[Supplied data]

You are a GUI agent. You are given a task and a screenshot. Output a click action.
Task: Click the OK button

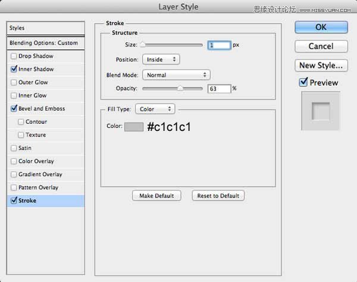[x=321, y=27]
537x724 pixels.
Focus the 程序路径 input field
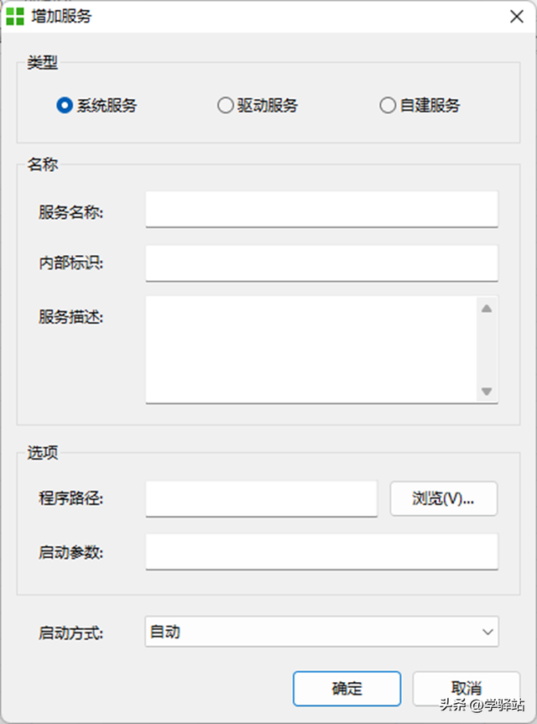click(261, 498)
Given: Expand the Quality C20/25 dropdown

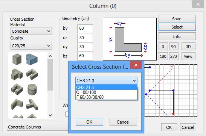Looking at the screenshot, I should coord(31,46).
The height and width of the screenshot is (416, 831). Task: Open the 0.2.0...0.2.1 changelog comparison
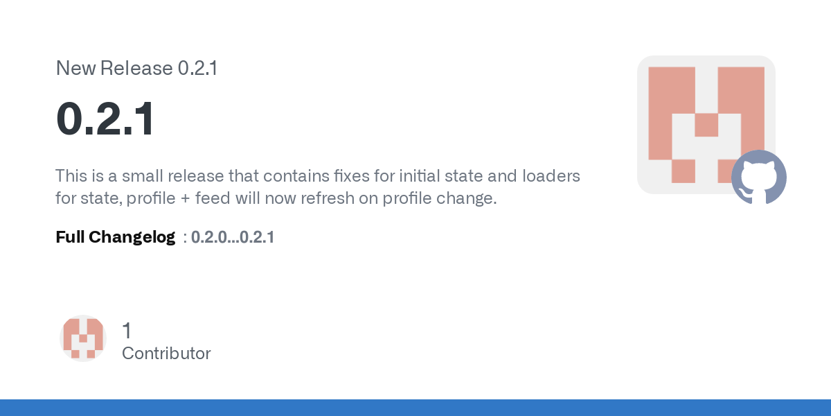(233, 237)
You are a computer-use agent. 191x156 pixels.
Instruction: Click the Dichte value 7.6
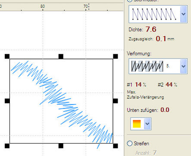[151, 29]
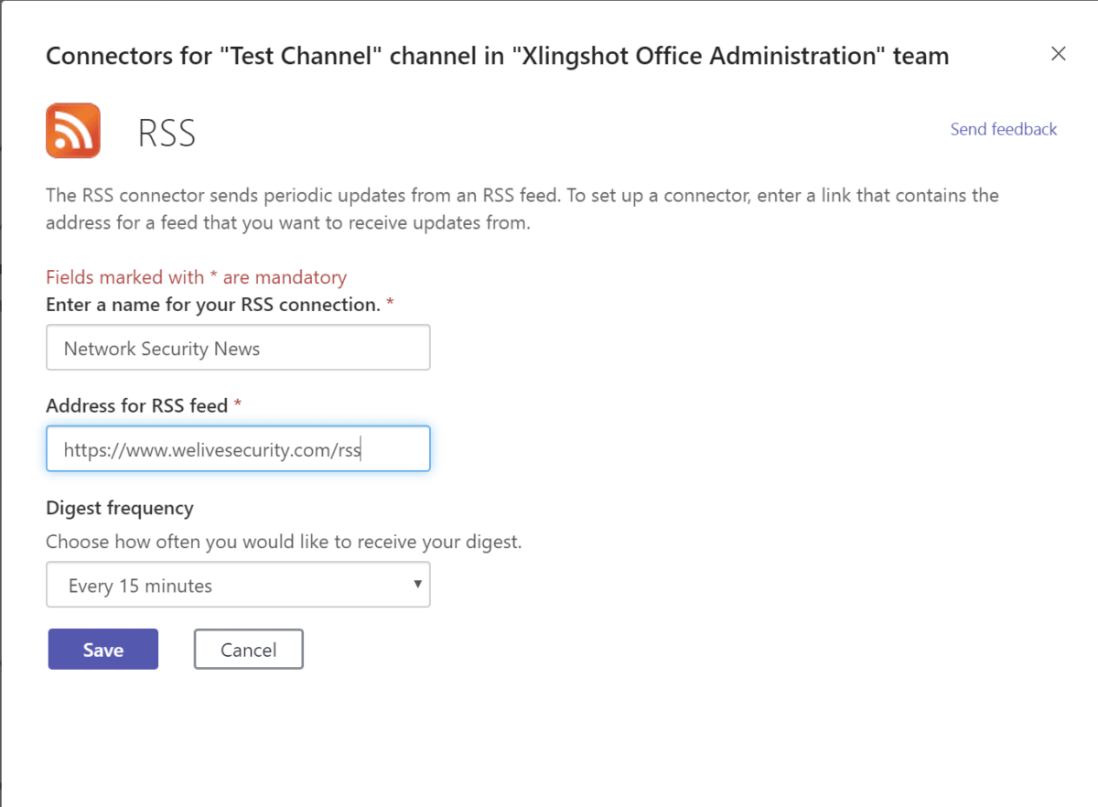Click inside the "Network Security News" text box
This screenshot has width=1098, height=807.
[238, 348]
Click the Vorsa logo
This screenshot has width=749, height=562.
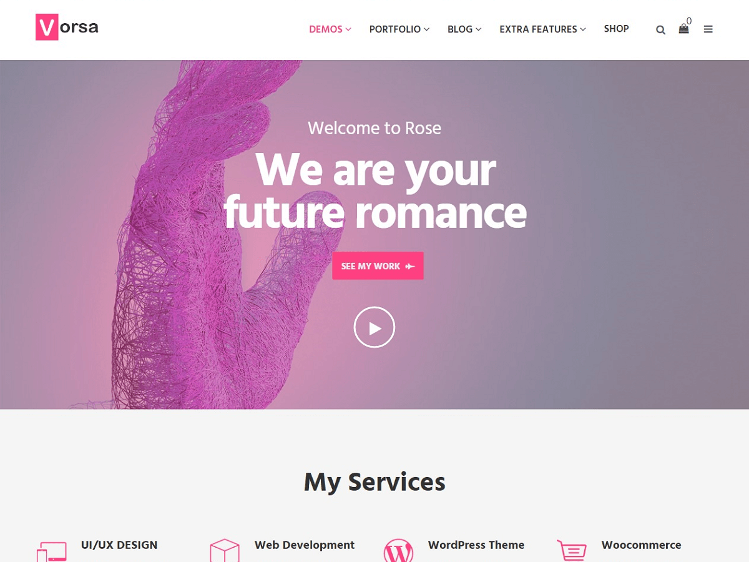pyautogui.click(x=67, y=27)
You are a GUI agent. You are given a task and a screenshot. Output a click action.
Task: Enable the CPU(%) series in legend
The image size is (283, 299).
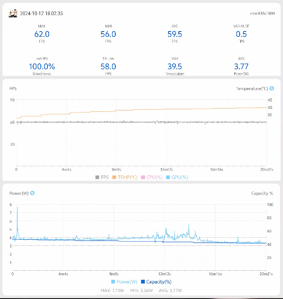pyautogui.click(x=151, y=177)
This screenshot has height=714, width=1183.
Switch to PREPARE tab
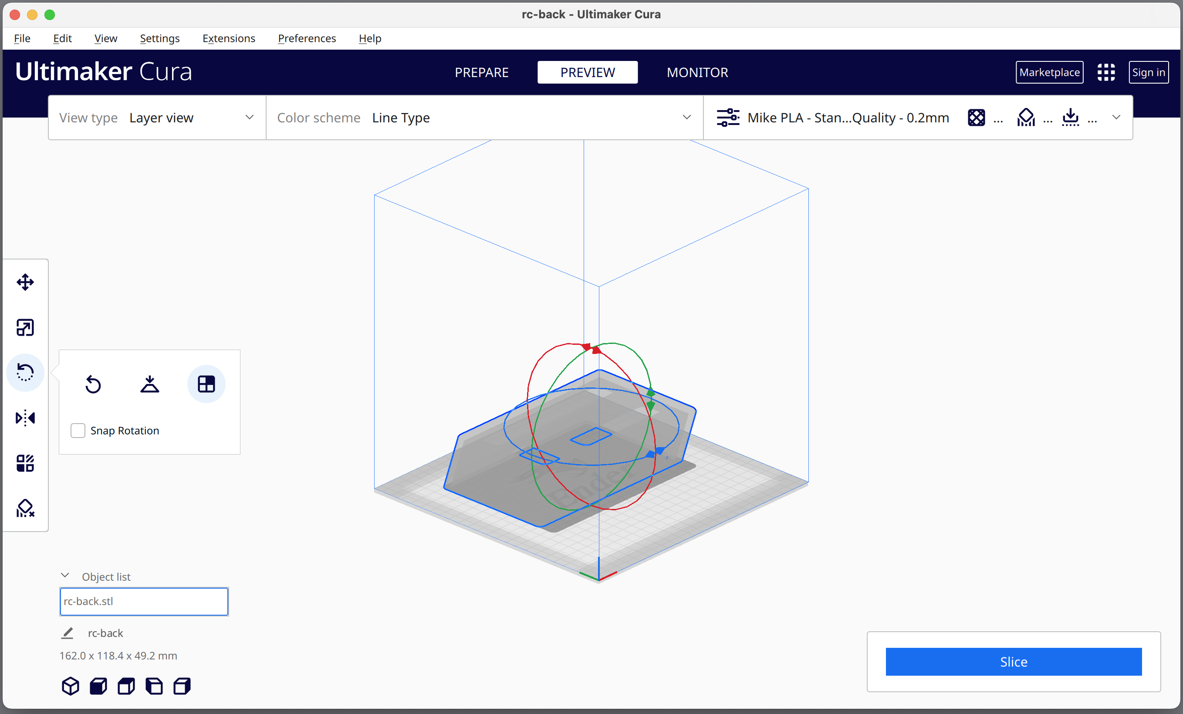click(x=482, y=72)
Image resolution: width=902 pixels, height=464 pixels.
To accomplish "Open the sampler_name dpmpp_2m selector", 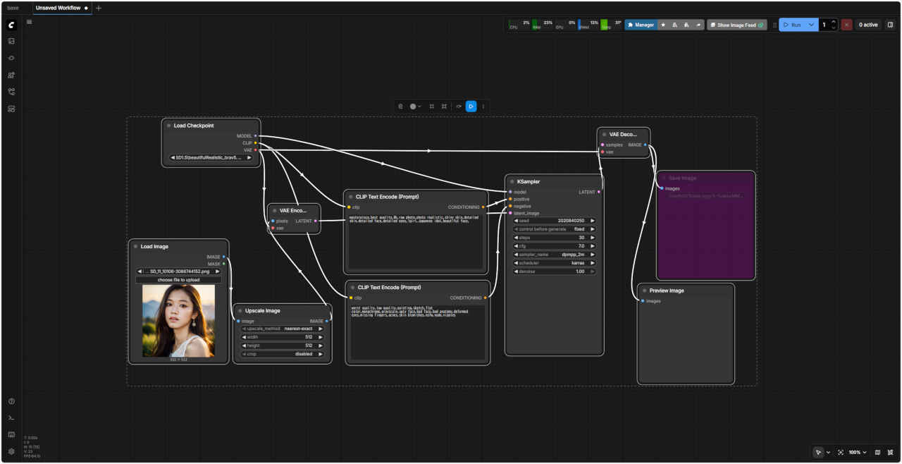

[/Supplied data]

Goal of the exercise: Leave the pictures out. Extract exactly the lines running from the one with "Task: Enable the CPU(%) series in legend" through the last entry, both ends included.

Finished exercise:
Task: Enable the CPU(%) series in legend
The image size is (283, 299).
pyautogui.click(x=151, y=177)
This screenshot has height=714, width=1183.
Switch to PREPARE tab
click(x=482, y=72)
Image resolution: width=902 pixels, height=464 pixels.
To accomplish "Open the sampler_name dpmpp_2m selector", 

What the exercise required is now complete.